/Classical_Monte_Carlo_Engine

A general-purpose Monte Carlo simulation to measure statistical properties of a thermal ensemble.

Primary LanguageC++

Classical Monte Carlo Engine

W. Joe Meese

A general purpose Monte Carlo simulation engine for studies of canonical statistical mechanics. The algorithm assumes one is working with thermal ensembles where the transition probabilities are temperature-dependent, such as Metropolis-Hastings, Wolff, parallel-tempering algorithms, etc.

Why this Repo?

Aren't there plenty of Monte Carlo libraries? Yes and no. There are plenty of deluxe Monte Carlo simulation that have been written by really great people. These are usually written so that others can really make great strides in computational science.

However, there are fewer examples of scalable code for students first starting out in computational physics. There are plenty of examples of the 2D Ising model, for example, but these codes usually are written exclusively for the 2D Ising model, and therefore they don't transfer well once a student gets out of the introductory phase. In other words, the available introductory examples typically do not provide a framework for someone to expand their own tested Monte Carlo code to new projects outside of the tutorial level. This is problematic because then there is plenty of copied or rewritten code and projects that are ultimately difficult to build upon or reproduce.

This repository is meant to be more pedagogical than production-level. My goal is to write a powerful and generalizable Monte Carlo code using intelligible C++. I will personally use this repo to test my own new ideas and new models, but I will try to maintain it in a way that it remains true to its primary purpose: to be scaffolding for any new computational scientists trying to write their own long-term projects.

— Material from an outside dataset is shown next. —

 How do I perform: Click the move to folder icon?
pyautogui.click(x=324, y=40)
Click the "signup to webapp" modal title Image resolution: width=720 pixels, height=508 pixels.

Installation and minimal example

Disclaimer: This repo is still a work in progress and I'll try to update this section as I go along.

Installation

This code uses CMake as a build system. The point here is to separate the source code in src/ and any of the compiled code which normally are placed into a build directory.

First things first: cd into your preferred parent folder which will house this Git clone. Then execute these commands:

git clone https://github.com/meese-wj/Classical_Monte_Carlo_Engine.git

cd Classical_Monte_Carlo_Engine

mkdir build

cd build

cmake ..

cmake --build .

Now you should have a minimal example code built with all the default settings selected and are ready to run it.